The perimeters of the Town of Culpeper grew slowly over the years. The original 1759 plat included 40 lots intersected by Coleman and Davis Streets. The first addition came in 1821, taken from the estate of General Edward Stevens. Eight lots were added to the north end of town and four lots were added to the south end.

The following additions were made to the Town prior to 1900:

In 1859, property from Edward B. Hill, close to the depot area, was added with eight lots each containing a little over an acre. The small plat map with the deed showed the area bordered by the “public road to the Institute” and “Depot Street”. (The “Institute” was the Culpeper Military Institute which occupied the location on Old Brandy Road originally used by the second Mount Pony Baptist Church. The “public road to the Institute” may be a reference to Clay Street; “Depot Street” may have been an older name for Commerce Street. Thanks to George Bryson for help with deciphering the plat.)

More property from Edward B. Hill was added in 1869, 13 lots located in the vicinity of the Military Institute and reaching to Mountain Run.

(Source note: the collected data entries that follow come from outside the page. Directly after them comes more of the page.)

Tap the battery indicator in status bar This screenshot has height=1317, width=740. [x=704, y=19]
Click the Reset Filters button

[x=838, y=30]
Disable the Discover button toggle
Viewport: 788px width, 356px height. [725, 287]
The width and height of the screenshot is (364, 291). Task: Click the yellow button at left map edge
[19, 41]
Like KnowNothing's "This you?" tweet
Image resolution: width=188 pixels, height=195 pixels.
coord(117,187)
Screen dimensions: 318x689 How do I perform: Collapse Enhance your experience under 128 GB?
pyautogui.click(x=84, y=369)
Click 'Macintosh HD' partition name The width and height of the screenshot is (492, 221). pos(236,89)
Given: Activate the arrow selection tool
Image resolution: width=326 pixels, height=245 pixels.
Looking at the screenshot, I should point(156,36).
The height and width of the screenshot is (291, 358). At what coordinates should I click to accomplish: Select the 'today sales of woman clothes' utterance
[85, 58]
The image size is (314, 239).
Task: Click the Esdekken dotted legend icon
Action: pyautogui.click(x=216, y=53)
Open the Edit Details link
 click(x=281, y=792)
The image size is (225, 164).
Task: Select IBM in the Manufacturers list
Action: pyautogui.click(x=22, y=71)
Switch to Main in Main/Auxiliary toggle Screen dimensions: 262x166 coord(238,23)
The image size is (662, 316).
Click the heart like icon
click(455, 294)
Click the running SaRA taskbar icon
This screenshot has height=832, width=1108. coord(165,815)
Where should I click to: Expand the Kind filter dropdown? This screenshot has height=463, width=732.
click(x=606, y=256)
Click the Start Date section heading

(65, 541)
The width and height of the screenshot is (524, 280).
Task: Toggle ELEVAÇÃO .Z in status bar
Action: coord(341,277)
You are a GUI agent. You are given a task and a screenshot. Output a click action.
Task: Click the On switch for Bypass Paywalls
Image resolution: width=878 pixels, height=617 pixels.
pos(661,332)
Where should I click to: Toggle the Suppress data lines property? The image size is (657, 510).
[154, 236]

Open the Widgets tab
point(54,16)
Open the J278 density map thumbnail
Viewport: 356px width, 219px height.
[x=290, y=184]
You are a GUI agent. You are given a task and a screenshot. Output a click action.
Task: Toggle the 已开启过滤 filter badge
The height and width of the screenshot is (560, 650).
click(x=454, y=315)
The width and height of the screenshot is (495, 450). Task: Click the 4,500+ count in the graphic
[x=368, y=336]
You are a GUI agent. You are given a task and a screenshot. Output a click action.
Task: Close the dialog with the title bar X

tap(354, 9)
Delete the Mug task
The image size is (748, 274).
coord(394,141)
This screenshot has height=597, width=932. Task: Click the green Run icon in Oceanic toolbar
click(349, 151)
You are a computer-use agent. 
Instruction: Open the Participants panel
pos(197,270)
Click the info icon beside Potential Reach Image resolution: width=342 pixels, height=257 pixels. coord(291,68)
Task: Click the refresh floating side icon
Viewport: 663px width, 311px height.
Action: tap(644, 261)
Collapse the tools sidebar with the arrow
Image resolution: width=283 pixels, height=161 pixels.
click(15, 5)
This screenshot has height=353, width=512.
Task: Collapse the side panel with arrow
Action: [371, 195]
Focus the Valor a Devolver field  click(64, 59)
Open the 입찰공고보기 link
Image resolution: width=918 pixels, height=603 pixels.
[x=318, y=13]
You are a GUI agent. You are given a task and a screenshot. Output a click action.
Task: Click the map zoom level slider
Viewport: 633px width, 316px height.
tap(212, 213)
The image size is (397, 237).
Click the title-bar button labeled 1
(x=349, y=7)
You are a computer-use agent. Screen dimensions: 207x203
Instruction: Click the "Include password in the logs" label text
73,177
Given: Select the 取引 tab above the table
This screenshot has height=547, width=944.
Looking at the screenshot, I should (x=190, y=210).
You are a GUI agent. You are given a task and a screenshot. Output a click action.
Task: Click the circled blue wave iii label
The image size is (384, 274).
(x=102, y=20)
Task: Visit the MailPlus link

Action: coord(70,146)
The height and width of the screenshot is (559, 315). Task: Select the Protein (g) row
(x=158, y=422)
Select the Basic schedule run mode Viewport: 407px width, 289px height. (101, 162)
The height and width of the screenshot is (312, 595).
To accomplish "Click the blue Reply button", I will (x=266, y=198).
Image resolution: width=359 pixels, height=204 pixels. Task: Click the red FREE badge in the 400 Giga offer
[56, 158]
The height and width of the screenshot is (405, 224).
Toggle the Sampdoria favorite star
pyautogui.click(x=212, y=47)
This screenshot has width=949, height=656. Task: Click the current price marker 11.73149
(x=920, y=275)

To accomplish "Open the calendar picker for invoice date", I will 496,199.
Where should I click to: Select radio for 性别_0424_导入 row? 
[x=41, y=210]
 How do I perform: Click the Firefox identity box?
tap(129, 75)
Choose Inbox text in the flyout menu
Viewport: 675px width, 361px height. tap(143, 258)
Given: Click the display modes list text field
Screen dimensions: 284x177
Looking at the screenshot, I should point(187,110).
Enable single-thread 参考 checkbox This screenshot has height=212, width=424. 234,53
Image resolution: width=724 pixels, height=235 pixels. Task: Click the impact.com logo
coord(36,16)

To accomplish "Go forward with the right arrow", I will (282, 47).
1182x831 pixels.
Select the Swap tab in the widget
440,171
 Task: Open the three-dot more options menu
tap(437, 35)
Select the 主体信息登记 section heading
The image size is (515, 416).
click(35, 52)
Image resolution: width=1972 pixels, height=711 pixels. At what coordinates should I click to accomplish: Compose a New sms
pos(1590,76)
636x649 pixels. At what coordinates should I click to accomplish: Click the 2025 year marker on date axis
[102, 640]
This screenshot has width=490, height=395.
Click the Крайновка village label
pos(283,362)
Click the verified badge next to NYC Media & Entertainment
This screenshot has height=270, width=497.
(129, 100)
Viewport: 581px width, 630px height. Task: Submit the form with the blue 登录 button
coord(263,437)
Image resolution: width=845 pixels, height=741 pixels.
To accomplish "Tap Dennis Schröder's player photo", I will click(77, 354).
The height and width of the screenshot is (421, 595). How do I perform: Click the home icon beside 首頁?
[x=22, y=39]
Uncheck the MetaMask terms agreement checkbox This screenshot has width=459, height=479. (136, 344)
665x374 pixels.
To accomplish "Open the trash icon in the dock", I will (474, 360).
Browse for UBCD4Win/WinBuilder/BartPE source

In 1866, Fountain F. Henry’s South East Street property was deeded to the Town. According to the plat there were 14 lots. A note from Henry’s executor James W. Green stated, “I have surveyed and actually staked off 14 lots respectively numbered from one to 14 and four streets by metes and bounds according to the annexed plat which lots are designated as Henry’s addition to the Town of Fairfax, the said plat with this memorandum the clerk of the County Court of Culpeper will record in the book of deeds for convenient reference by all parties interested. Oct. 10, 1866.” (We are still interested and it is still convenient!)

In 1880, land from the estate of John Jameson was added to the west side of town. The area encompassed 194 acres total, including 45 acres “between Madison Road & Orange Road, and 24 ½ acres “between Fredericksburg Road & Orange Road”. The small rectangular lot numbered “22” was indicated simply “Cemetery”. This was in fact the original resting place of the Confederate soldiers now buried beneath the Confederate Monument at Fairview Cemetery. The Jameson addition, of course, became a highly coveted residential area along West Street and Blue Ridge Avenue.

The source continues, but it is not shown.